フランスの作曲家、ジョルジュ・ビゼーを紹介したいと思います。

ビゼーといえば、歌劇「カルメン」と組曲「アルルの女」が有名です。

その他の作品というと「交響曲ハ長調」と25歳のときのオペラデビュー作の「真珠採り」くらいでしょうか。

「真珠採り」でオペラ作曲家として評価されたあと、なかなかヒット作がでなくて、苦しんでいるところに、フランスの作家ドーデーの戯曲「アルルの女」に音楽をつけてほしいと依頼が舞い込みます。

アルルの女の内容は、お金持ちの家に生まれた青年が、アルルの町で出会った女性に一目惚れをして恋い焦がれながら、結婚が出来ないことを知って、最後は飛び降り自殺をしてしまうという悲劇です。
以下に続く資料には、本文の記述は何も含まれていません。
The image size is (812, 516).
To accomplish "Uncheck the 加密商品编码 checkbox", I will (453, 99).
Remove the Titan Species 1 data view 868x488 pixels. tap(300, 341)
舞台は失敗しましたが、ビゼーの音楽は高く評価されました。

そこで、ビゼーはこの劇付随音楽「アルルの女」27曲から演奏会用に編集し直したのが、「第一組曲アルルの女」です。

自信を取り戻したビゼーは、二年後歌劇「カルメン」を完成させます。
しかし、翌年初演から3ヶ月後敗血症のため36歳の若さで亡くなります。
これからというところで残念です。

ビゼーの死後、友人のエルネスト・ギローが第一組曲と違う曲を選んで編曲したのが、アルルの女第二組曲です。組曲は4曲から成るものですが、あと一曲が決められず、ビゼーの歌劇「美しいパースの娘」からメヌエットを持ってきて3曲めに入れました。

こうして、第一組曲、第二組曲合わせて、組曲「アルルの女」完成しました。

ビゼーならではの一度聴いたら忘れることの出来ない第一組曲の前奏曲は有名です。

この曲を聞いていると、色彩豊かな南フランスの感じが伝わってきます。
とても美しい曲ですが、なにか、鮮やかな色の中に紺色が交じる感じもします。この物語が悲劇に向かっていくのを暗示しているようです。
2曲目のメヌエットも名曲です。

でも、この曲を最も有名にしたのが、第二組曲のあの「美しいパースの娘」から持ってきたメヌエットでした。

演奏は、どれか一枚と考えると、この曲の不動の名盤、アンドレ・クリュイタンス指揮、パリ音楽院管弦楽団です。
録音は1964年です。
クリュイタンスはフランスの曲は、とても鮮やかに演奏します。それでいて、自殺する青年の心情も見事に描いていて、僕も長年聞いている愛聴盤です。

もう一枚紹介するならば、とても危険な美しさを伴うヘルベルト・ケーゲル指揮ドレスデンフィルハーモニー管弦楽団です。

とても危険です。
身震いするほどの美しさと、それでいて暗さ、死がつきまとっている感じがします。

以前は、入手困難なCDだったそうで、ネットオークションでかなり高額で取引されたようです。

それもわかるような凄絶な演奏です。

僕は、普通にタワレコで500円で購入しました。

ケーゲルは、当時東ドイツの指揮者でしたが、ベルリンの壁崩壊とともに、ピストル自殺していまいます。アルルの女も晩年の演奏なので青年に気持ちを重ねられたのかも知れませんね。

クラシック音楽初心者でも、とても聴きやすく、メロディも美しい「アルルの女」を紹介しました。僕もこの曲で、ビゼーを知りましたが、ここから、歌劇「カルメン」に入っていきました。
といういことで、ビゼーはオペラ入門の道でもあるんですね。

また別の機会に「カルメン」を紹介したいと思います。